Data for review section start
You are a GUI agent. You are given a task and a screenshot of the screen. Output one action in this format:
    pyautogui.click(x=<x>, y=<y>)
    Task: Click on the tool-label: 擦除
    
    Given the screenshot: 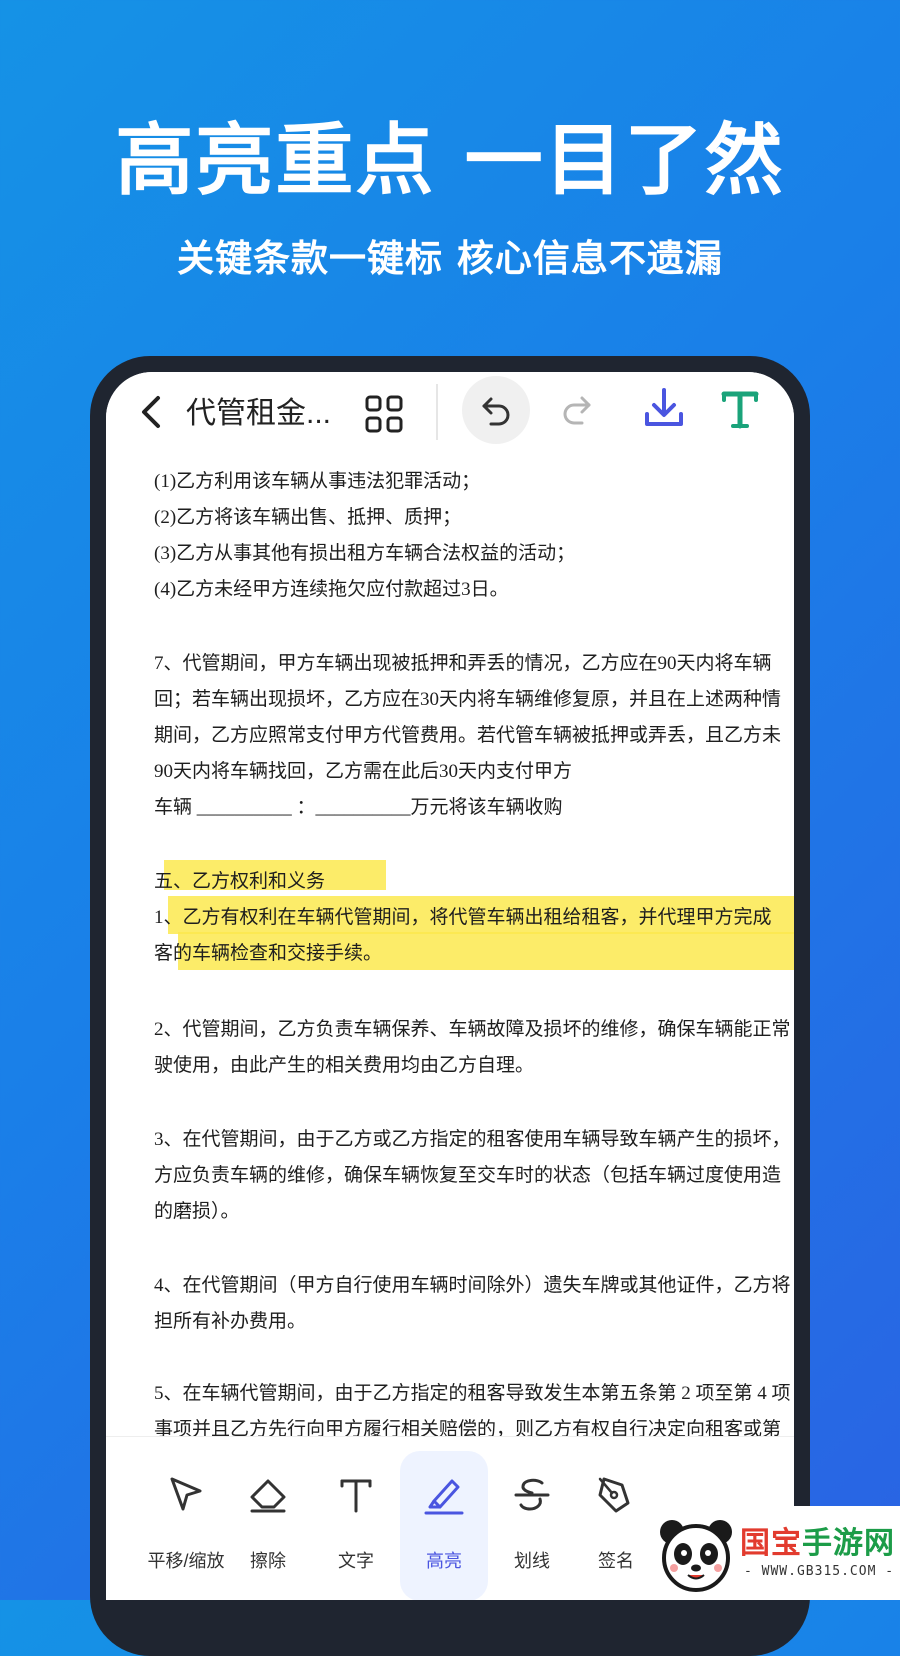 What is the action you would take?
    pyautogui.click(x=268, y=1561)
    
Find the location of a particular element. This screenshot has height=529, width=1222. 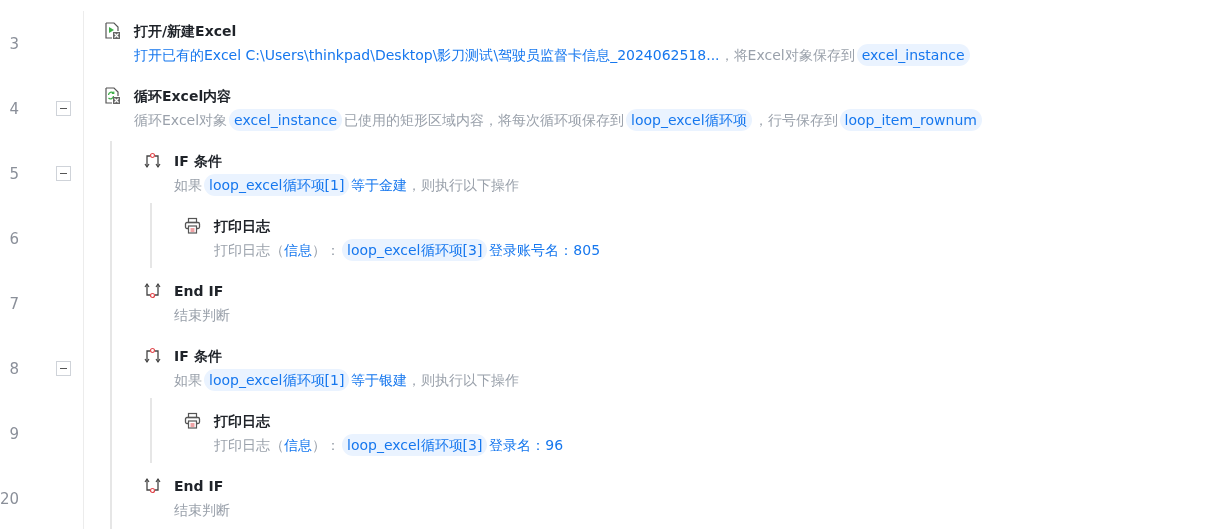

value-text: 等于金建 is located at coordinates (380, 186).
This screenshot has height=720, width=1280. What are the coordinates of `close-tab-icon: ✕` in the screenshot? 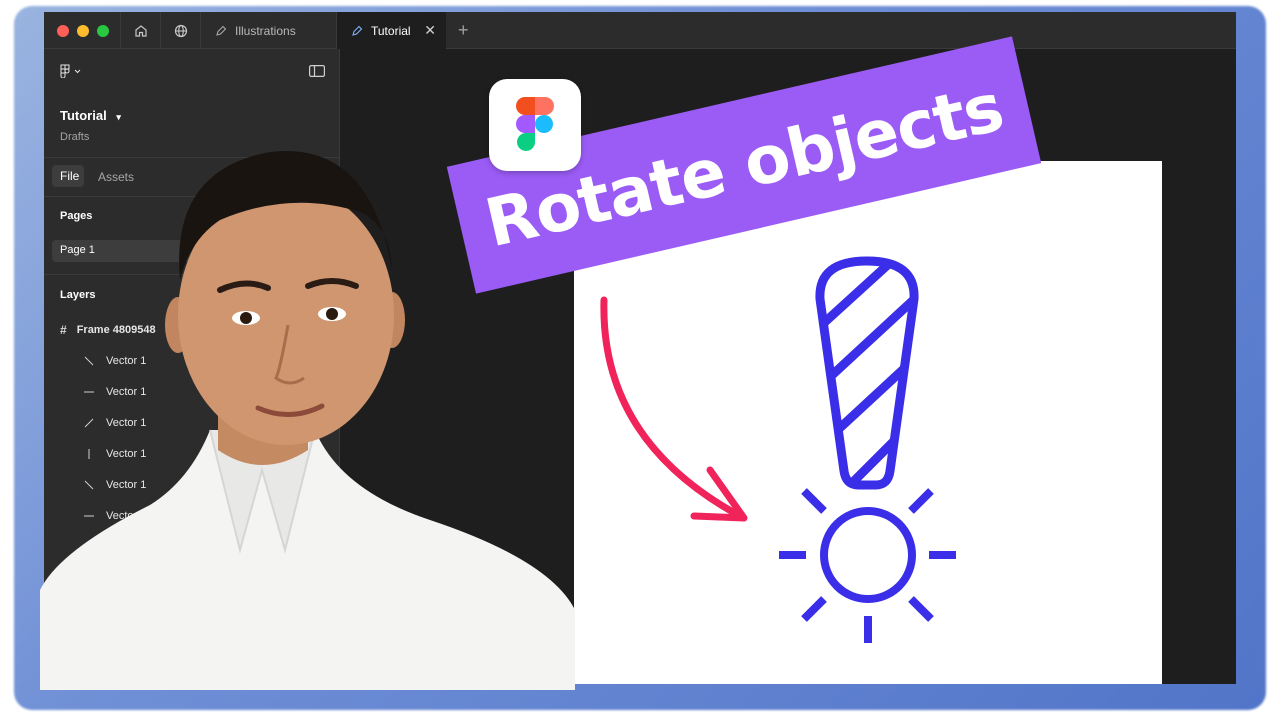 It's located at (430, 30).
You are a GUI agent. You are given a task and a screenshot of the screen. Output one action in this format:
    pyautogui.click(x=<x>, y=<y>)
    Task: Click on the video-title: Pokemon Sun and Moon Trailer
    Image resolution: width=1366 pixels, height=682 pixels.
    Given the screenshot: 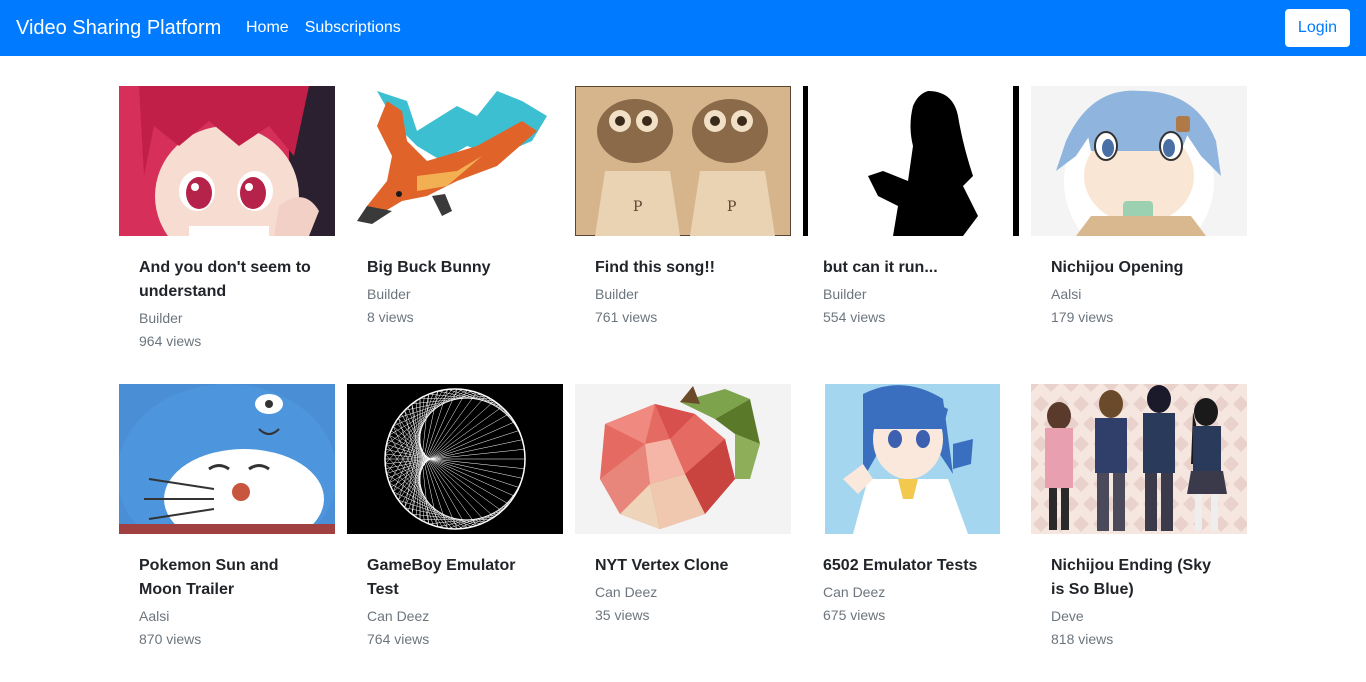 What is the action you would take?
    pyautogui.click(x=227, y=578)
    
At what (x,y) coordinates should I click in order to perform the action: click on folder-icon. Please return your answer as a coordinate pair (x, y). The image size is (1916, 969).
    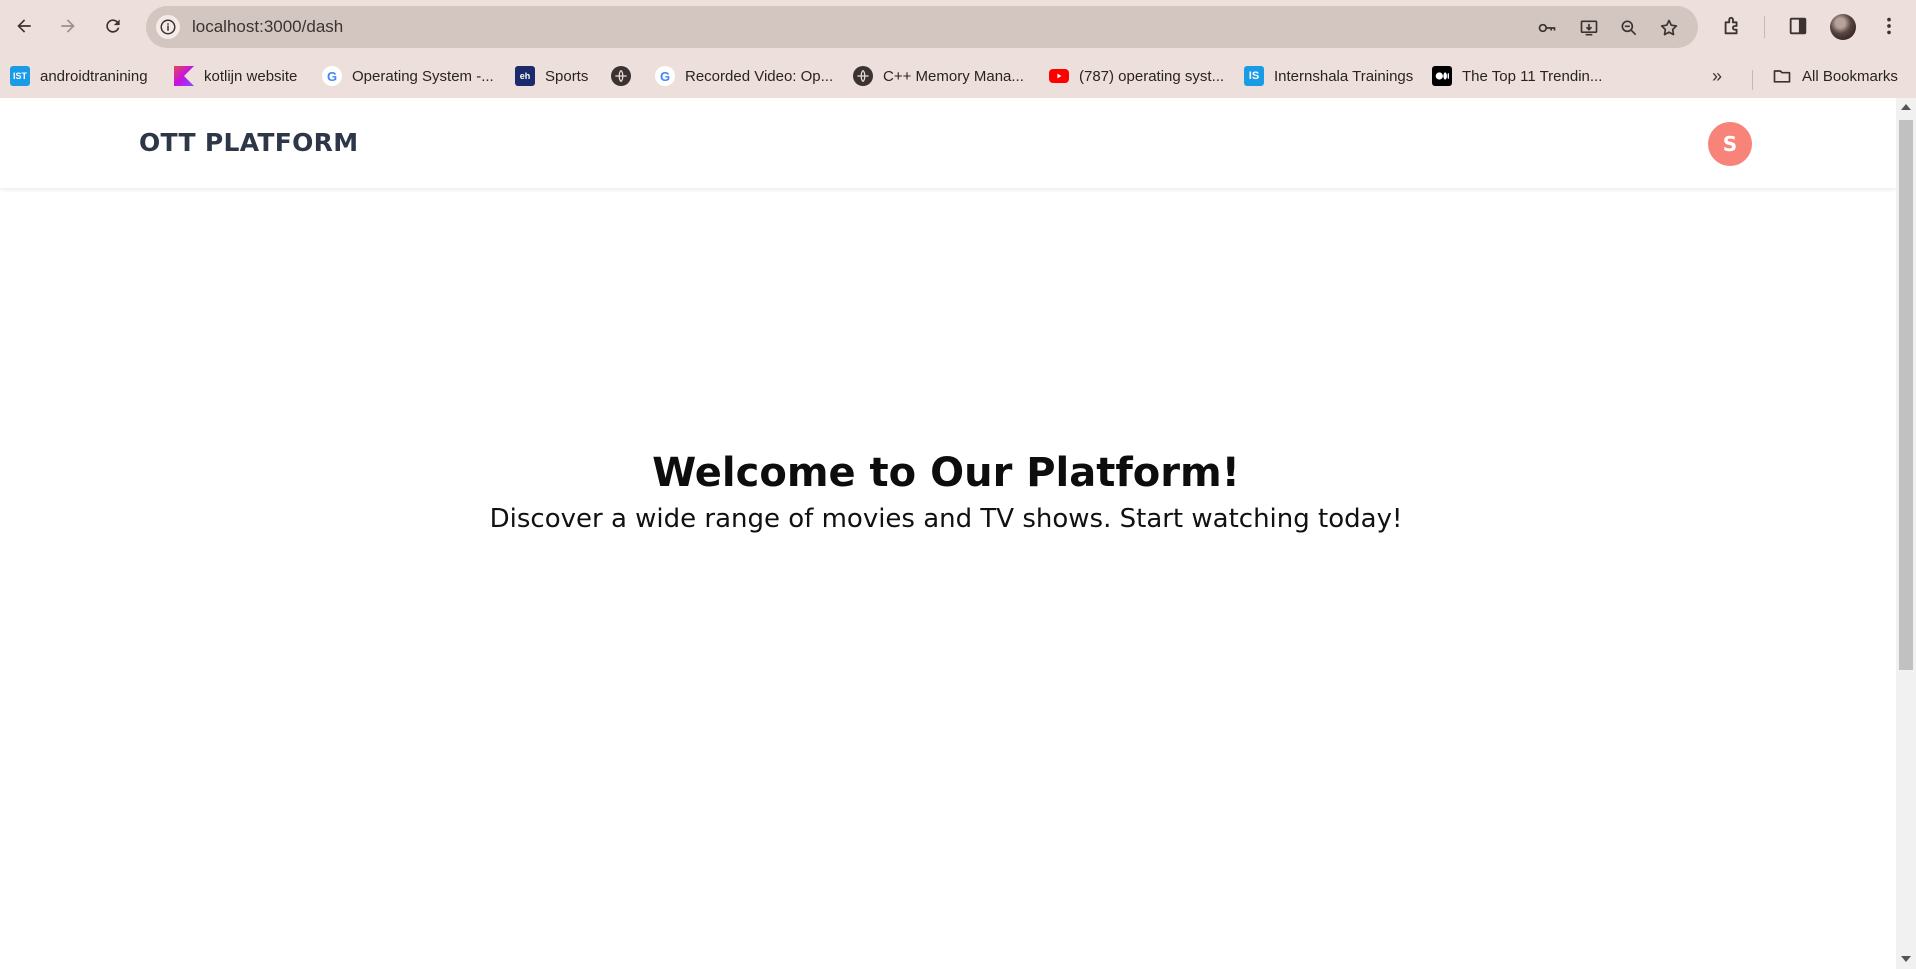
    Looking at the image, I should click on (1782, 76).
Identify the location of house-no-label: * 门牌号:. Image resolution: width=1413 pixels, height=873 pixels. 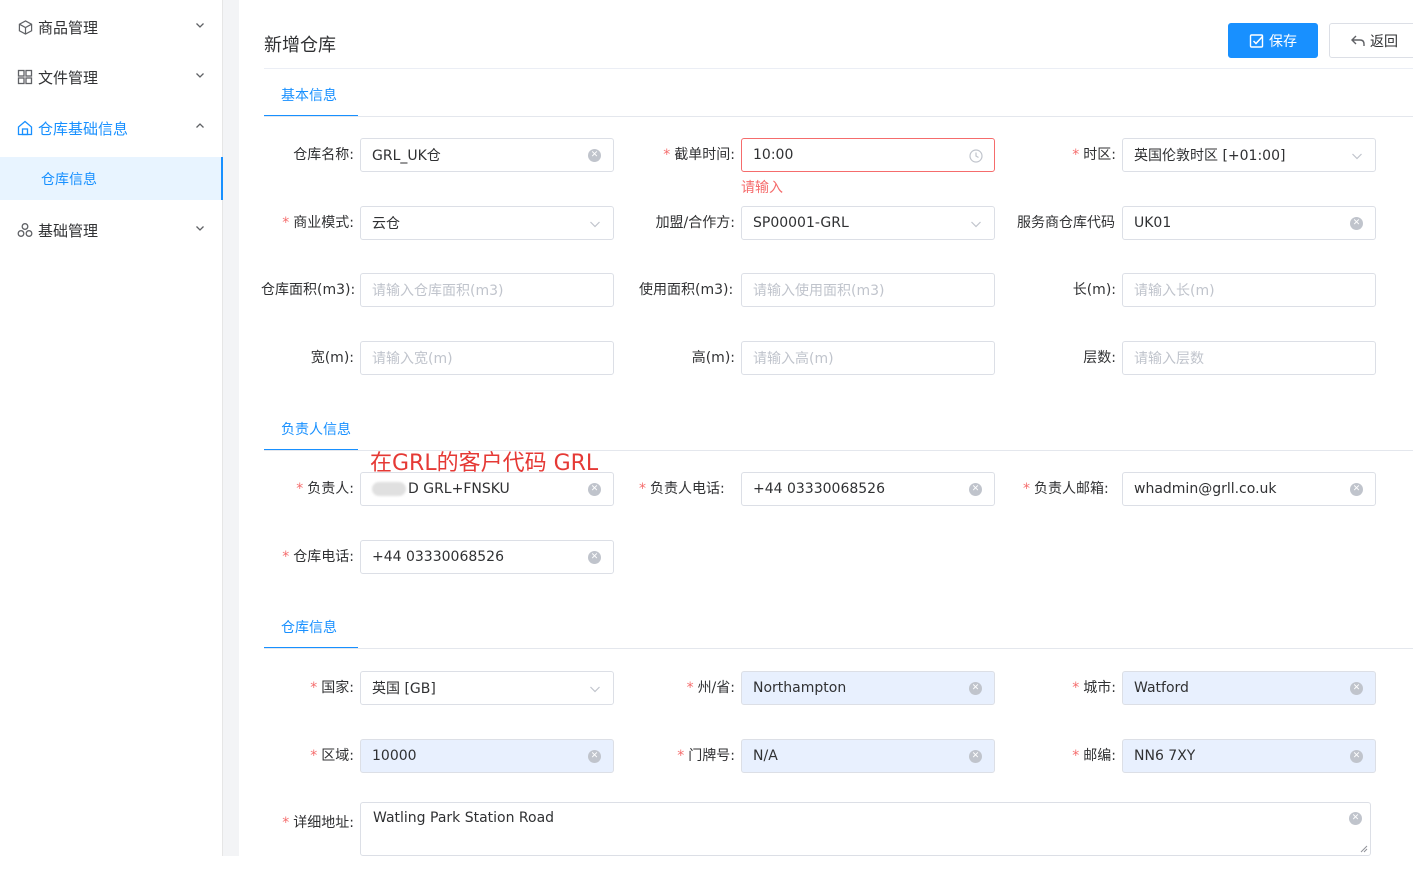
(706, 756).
Data for review section end
About this task
Put the records into a numbered list, starting with the line that contains "Identify the location" and going on through the end of the records. Skip any blank lines and leave the pictures out.

Solution to this task
1. Identify the location of house-no-label: * 门牌号:. Image resolution: width=1413 pixels, height=873 pixels. 
2. (706, 756).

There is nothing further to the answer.